= Scattering from rough surfaces =

Surface roughness scattering or interface roughness scattering is the elastic scattering of particles against a rough solid surface or imperfect interface between two different materials. This effect has been observed in classical systems, such as microparticle scattering, as well as quantum systems, where it arises electronic devices, such as field effect transistors and quantum cascade lasers.

==Classical description==
In the classical mechanics framework, a rough surface, such as a machined metal surface, randomizes the probability distribution function governing the incoming particles, leading to net momentum loss of the particle flux.

==Quantum description==

The energy of charged particles in a quantum well is strongly affected by its thickness.

In the quantum mechanical framework, this scattering is most noticeable in confined systems, in which the energies for charge carriers are determined by the locations of interfaces.

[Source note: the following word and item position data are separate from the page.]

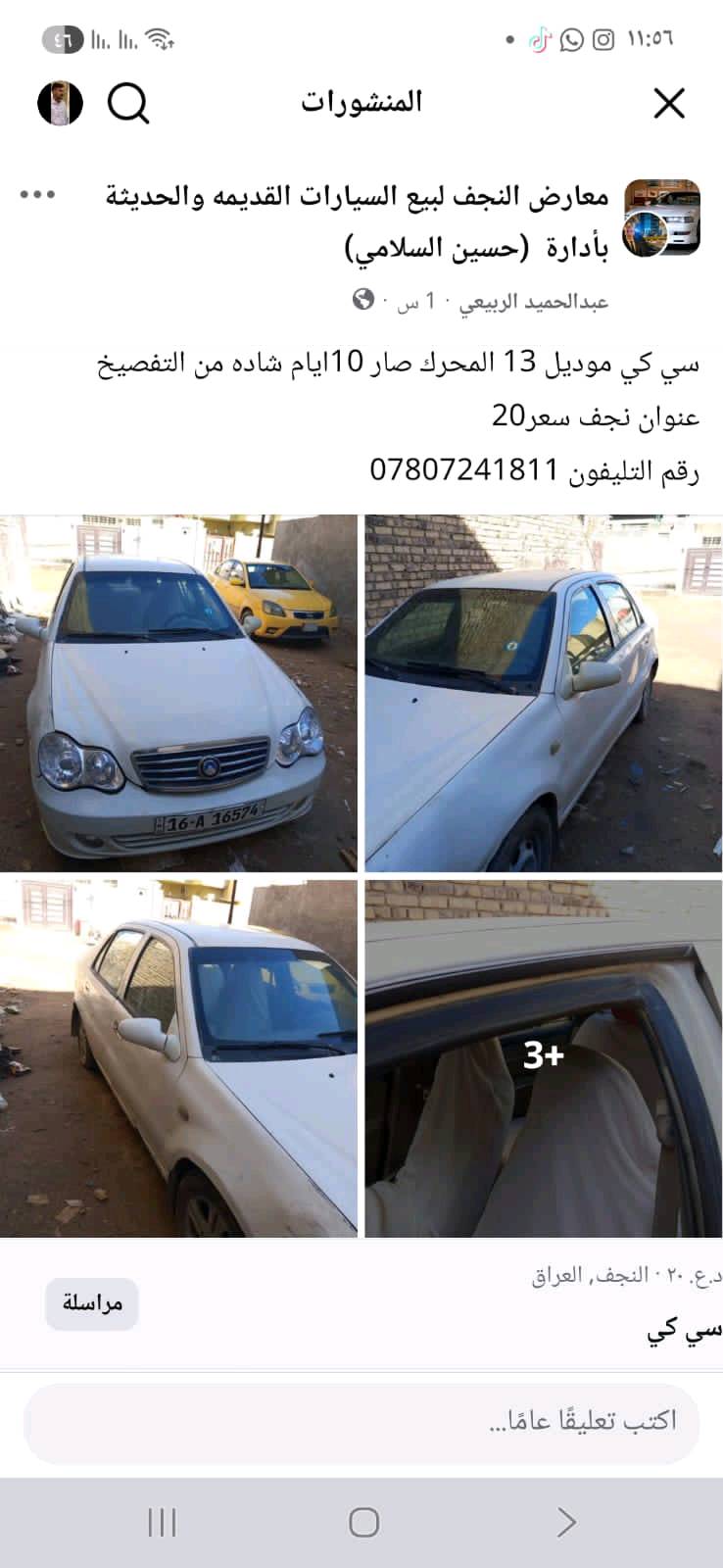Image resolution: width=723 pixels, height=1568 pixels.
Task: Open front-view photo with license plate
Action: coord(178,693)
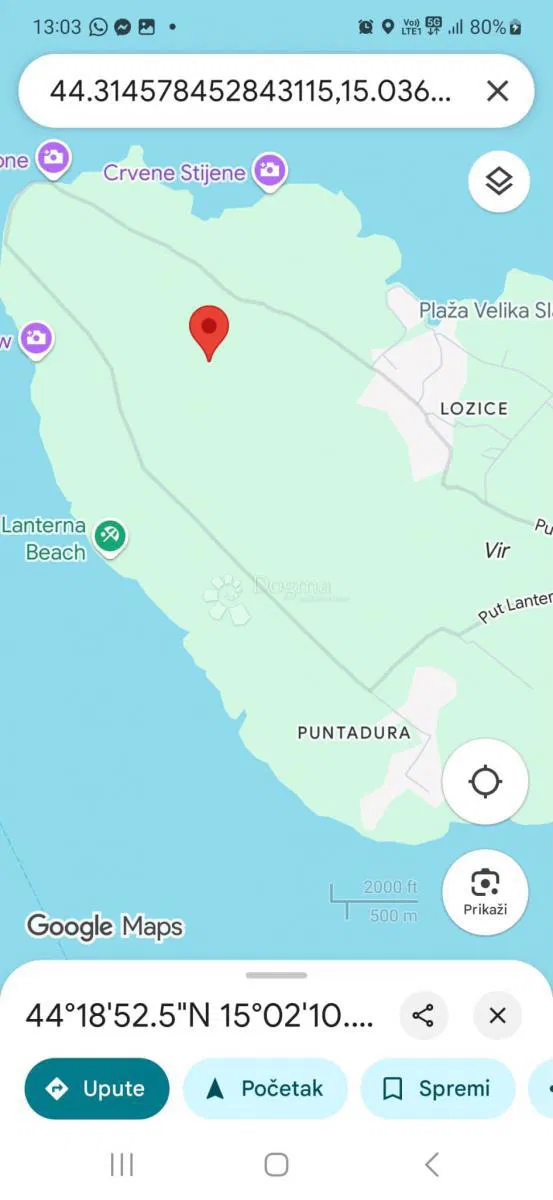Viewport: 553px width, 1200px height.
Task: Start navigation with Početak
Action: tap(265, 1089)
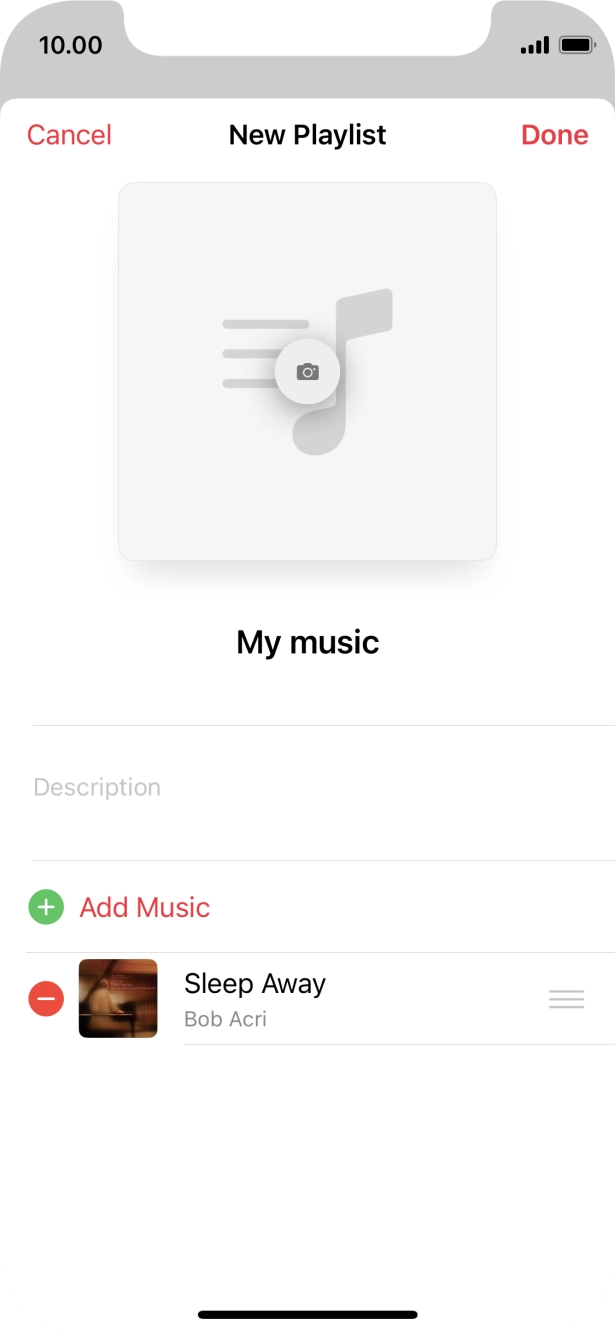
Task: Remove Sleep Away using the red minus
Action: pyautogui.click(x=46, y=998)
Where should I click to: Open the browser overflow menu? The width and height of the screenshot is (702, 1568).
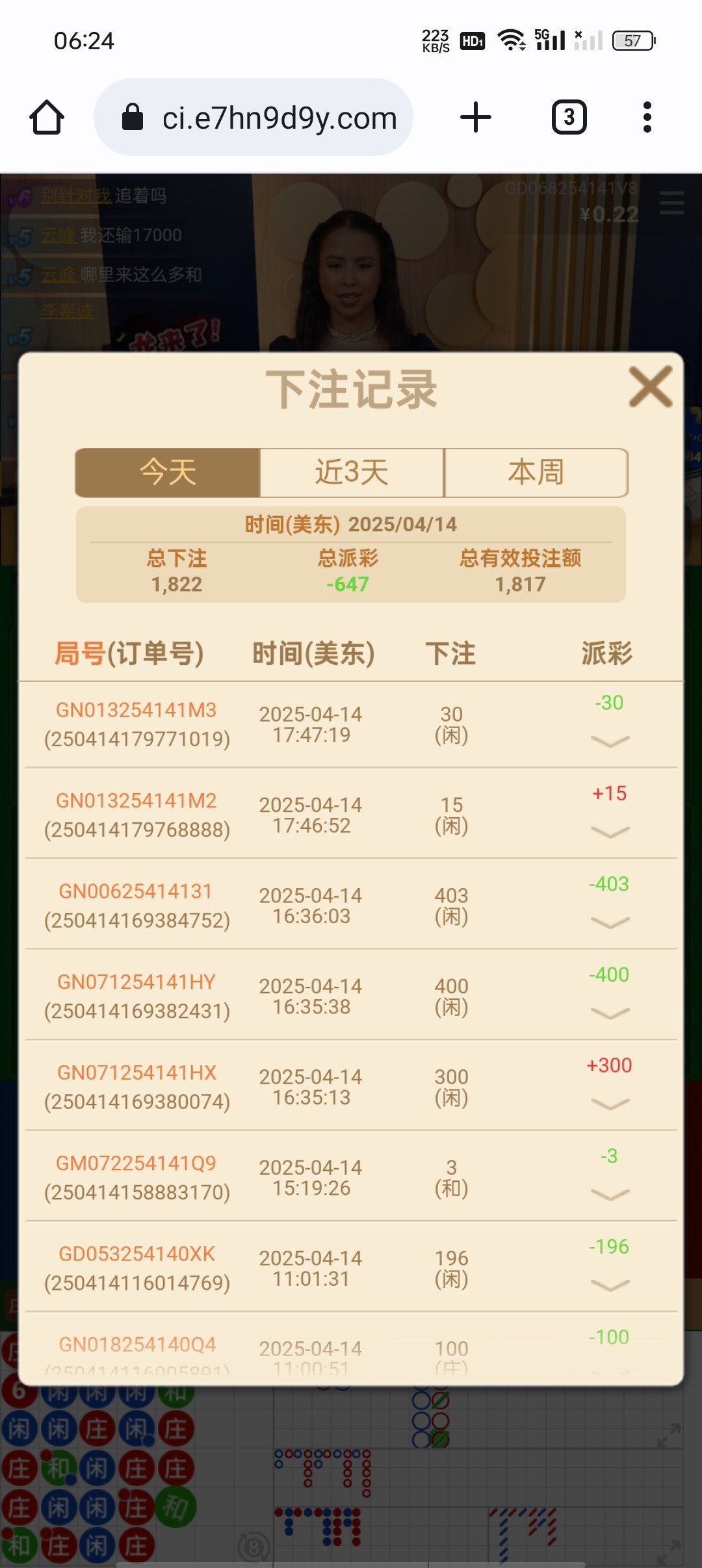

An example of such a system is a quantum well, which may be constructed from a sandwich of different layers of semiconductor. Variations in the thickness of these layers therefore causes the energy of particles to be dependent on their in-plane location in the layer. Classification of the roughness at a given position, $\Delta_z(\mathbf{r})$, is complex, but as in the classical models, it has been modeled as a Gaussian distribution by some researchers
This assumption may be formulated in terms of the ensemble average for some given characteristic height, $\Delta$, and correlation length, $\Lambda$, such that
$\langle\Delta_z(\mathbf{r})\Delta_z(\mathbf{r'})\rangle = \Delta^2\exp\left(-\frac{|\mathbf{r}-\mathbf{r'}|^2}{\Lambda^2}\right)$

== Types of Scattering ==
Selective Scattering : In selective Scattering scattering depends upon the wavelength of light.

Mie scattering : Mie theory can describe how electromagnetic waves interact with homogeneously spherical particles. However, a theory for homogeneous spheres will completely fail to predict polarization effects. When the size of the molecules is greater than the wavelength of light, the result is a non-uniform scattering of light.

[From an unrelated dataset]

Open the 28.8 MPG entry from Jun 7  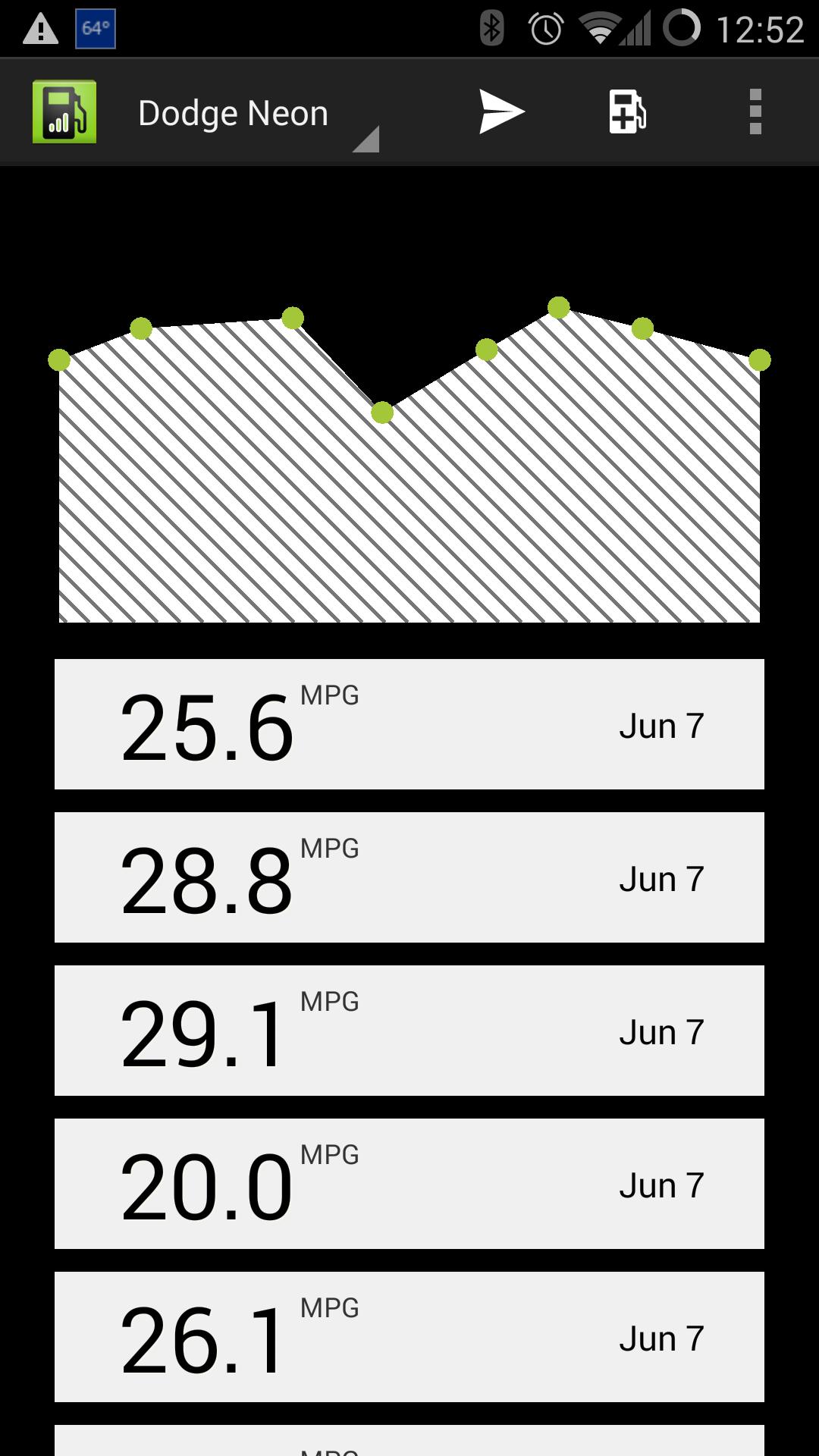pos(410,877)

Lambertian Scattering: This type of scattering occurs when a surface has microscopic irregularities that scatter light perfectly uniformly in all directions, causing it to appear equally bright from all viewing angles.

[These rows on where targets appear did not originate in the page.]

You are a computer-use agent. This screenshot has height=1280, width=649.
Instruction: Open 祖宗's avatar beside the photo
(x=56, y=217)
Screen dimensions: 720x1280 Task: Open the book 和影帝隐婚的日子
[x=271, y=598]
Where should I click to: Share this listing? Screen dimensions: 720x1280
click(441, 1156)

Subsurface Scattering: This type of scattering occurs when light scatters within a material before exiting the surface at a different point.

Isotropic crystal scattering ( powder diffraction): This type of scattering occurs when every crystalline orientation is represented equally in a powdered sample. Powder X-ray diffraction (PXRD) operates under the assumption that the sample is randomly arranged such that each plane will be represented in the signal.